Opinion
No. 04-03-00538-CV.
Delivered and Filed: May 12, 2004.
Appeal from the 365th Judicial District Court, Maverick County, Texas, Trial Court No. 02-02-18079-CV, Honorable Amado J. Abascal, III, Judge Presiding.
Affirmed.
Sitting: Paul W. GREEN, Justice, Sandee Bryan MARION, Justice, Phylis J. SPEEDLIN, Justice.
MEMORANDUM OPINION
During appellant and appellee's marriage, appellant's father deeded real property to appellant. In the subsequent divorce decree, the trial court awarded appellant and appellee each a fifty percent interest in the property as their separate property. On appeal, both parties agree the property was a gift from appellant's father. The sole issue on appeal is whether the property was a gift to appellant as his separate property or a gift to both appellant and appellee as their separate property. Appellant contends the property was a gift to him alone; therefore, the trial court abused its discretion by divesting him of his separate property when it awarded appellee a fifty percent interest in the property. Finding no abuse of discretion, we affirm the trial court's judgment.
In its findings of fact and conclusions of law, the trial court found that the property was a gift to both appellant and appellee. We review a trial court's decision to characterize and divide property in a divorce proceeding for an abuse of discretion.

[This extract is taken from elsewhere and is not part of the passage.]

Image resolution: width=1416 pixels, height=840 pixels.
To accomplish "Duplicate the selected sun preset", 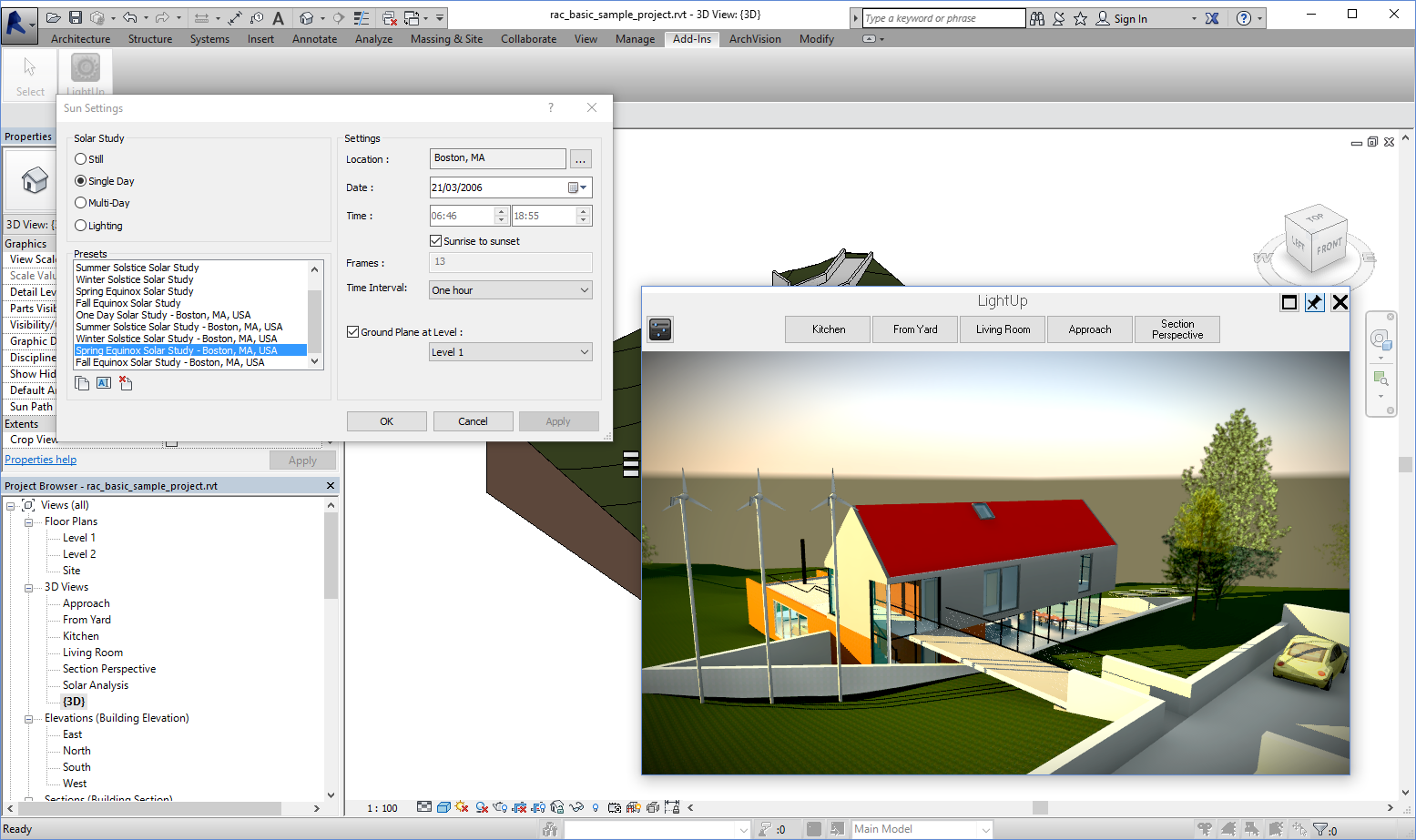I will 81,382.
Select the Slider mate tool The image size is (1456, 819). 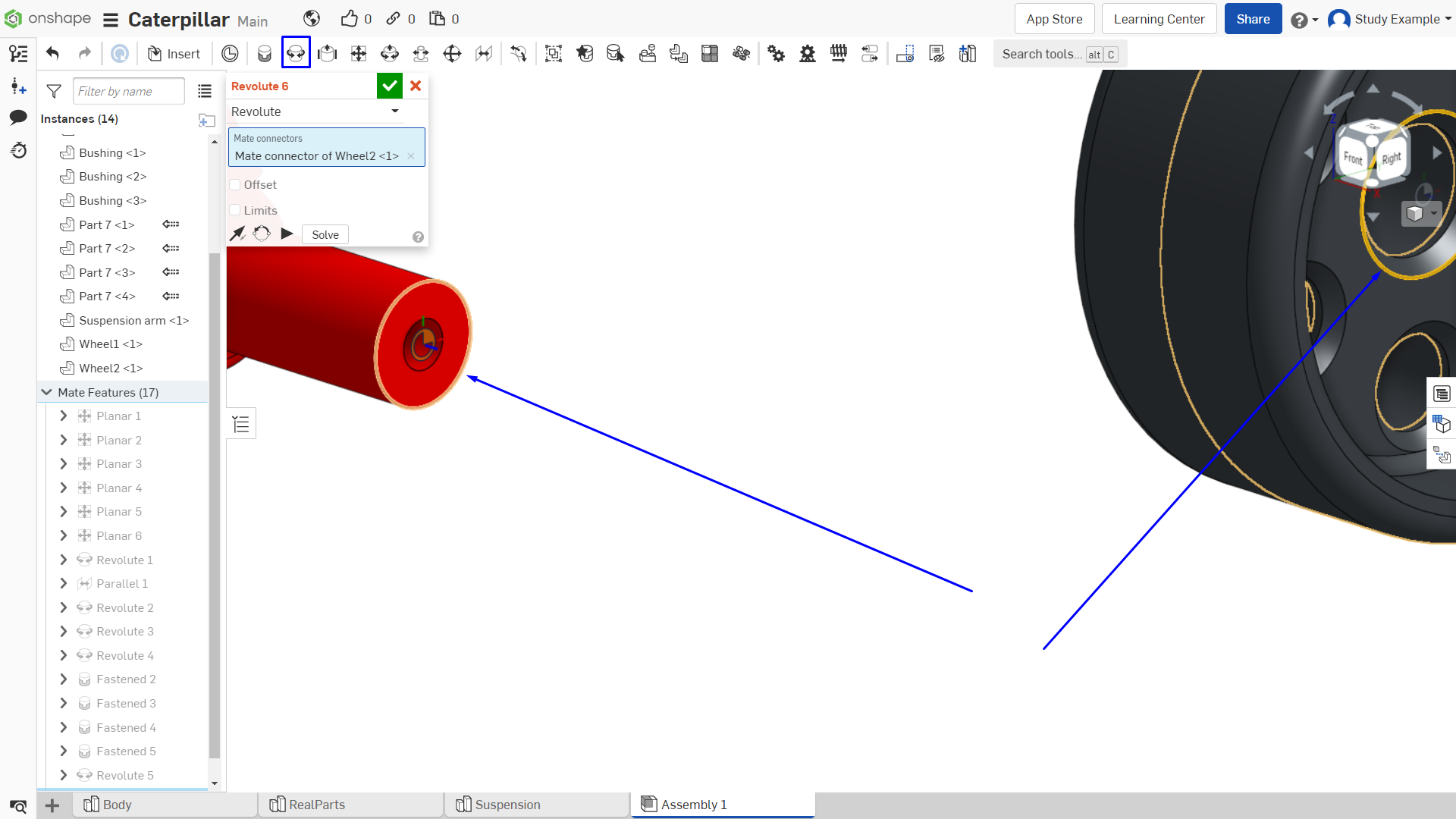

Murff v. Murff, 615 S.W.2d 696, 699 (Tex. 1981). An appellate court may reverse a trial court for abuse of discretion only if, after searching the record, it is clear that the trial court's decision was arbitrary and unreasonable. Sutton v. Eddy, 828 S.W.2d 56, 58 (Tex. App.-San Antonio 1991, no writ). Therefore, the party that complains of an abuse of discretion has the burden to bring forth a record showing such abuse. Sutton, 828 S.W.2d at 58; see also Schafer v. Conner, 813 S.W.2d 154, 155 (Tex. 1991) (per curiam). Absent such a record, the reviewing court must presume that the evidence before the trial judge was adequate to support the decision. Schafer, 813 S.W.2d at 155; Sutton, 828 S.W.2d at 58.
Here, a copy of the deed is not included in the clerk's record, and appellant has apparently decided to proceed without obtaining a reporter's record of any proceedings related to the trial court's characterization and division of property. Instead, appellant requested that the court reporter provide only a transcript of the hearing on his motion for new trial. At this hearing no evidence was offered or admitted. Because a consideration of appellant's complaint on appeal requires a consideration of matters that transpired before the court in one or more of the hearings relating to the property at issue, we are unable to determine whether there was error in the absence of a statement of facts (or of a complete statement of facts) from any applicable hearing. Therefore, we must presume there was evidence before the trial court to support its finding that the property was a gift to both appellant and appellee. Accordingly, we find no abuse of discretion.
A copy of the deed is contained in the appendix to appellant's brief. However, appendix exhibits are not considered part of the record on appeal. See Brown v. McGonagill, 940 S.W.2d 178, 179 (Tex. App.-San Antonio 1996, no pet.).
CONCLUSION
We overrule appellant's issue on appeal and affirm the trial court's judgment.